By Alec Laube
Prison overcrowding is a nationwide problem especially bad in California. In an attempt to lower prison costs and actually help those that would end up in jail, several federal courts have offered certain low-level offenders the opportunity to begin a rehab program, rather than spend many years in jail. This is an attempt to solve the problems that face those convicted of lower level crimes, rather than shunning them by putting them behind bars for years and all but forcing them to start from scratch upon release.
This “pre-trial diversion program” is being offered in about 12 federal district courts. It consists of offering certain defendants the opportunity to enroll in rehab programs and to have their trial suspended until either completion or failure of the program. If they succeed in completing the program, they are only sentenced to probation with no time behind bars. Note that the rehab program also requires them to show progress of some sort towards rehabilitation, such as gaining proper employment. Therefore, the diversion program is much like a regular probation period, with the addition of a rehab program.
There are two reasons that these programs will see backing, the economic benefits and the fact that this system promotes reform and rehabilitation rather than punishment. Economically, this program will save cost in the long run. Jails cost a lot of money and the people of California recognize this, hence the passage of Proposition 47 in 2014. Prop. 47 changed several low-level felonies into misdemeanors, including several lesser rug charges in order to prevent prison overcrowding. Overcrowded prisons cost our taxpayers far too much. According to Assistant U.S. Attorney Steve Wolfe, the pilot program has saved taxpayers at least $2 million in prison costs. Granted, this is over about a five-year period, but every dollar saved is important. If the program continues to spread throughout the country, we’re sure to see even larger savings.

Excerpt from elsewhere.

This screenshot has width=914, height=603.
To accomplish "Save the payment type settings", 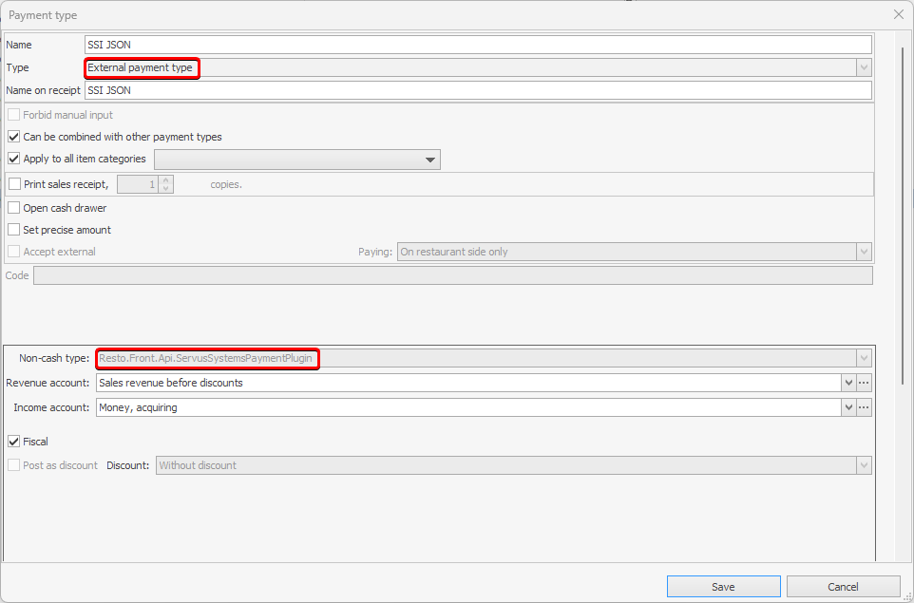I will 723,587.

While there are few critics of the new program, I feel they are simply reiterating the arguments that were made in opposition of Prop. 47. Many expressed fears of being too lax on crime and allowing criminals to receive shorter sentences. However, the potential benefits clearly outweigh these potential harms.
Another reason that this rehab program is beneficial is that it fights against the stigma that the state creates “career criminals.” Rather than putting offenders in prison, this program gives participants an opportunity for offenders to get their lives back on track. Our current policy is to put those convicted of these non-violent crimes in prison for long sentences. When they get out, the world has changed so much that they no longer have any positive base to help them rehabilitate. With these changes, a positive base is emphasized, creating a good environment for the defendants so that they don’t feel the need to resort to illegal activity again. This is evidenced by the huge success rate of the program in Los Angeles County, 79 out of 88, or nearly 90 percent. This program gives former inmates a chance to live their lives positively. This new system has merit and deserves a chance to see the long term effects from a larger sample size. The outlook is good right now and if it continues this way, the way we prosecute lower-level crimes in the United States might be changed throughout the nation.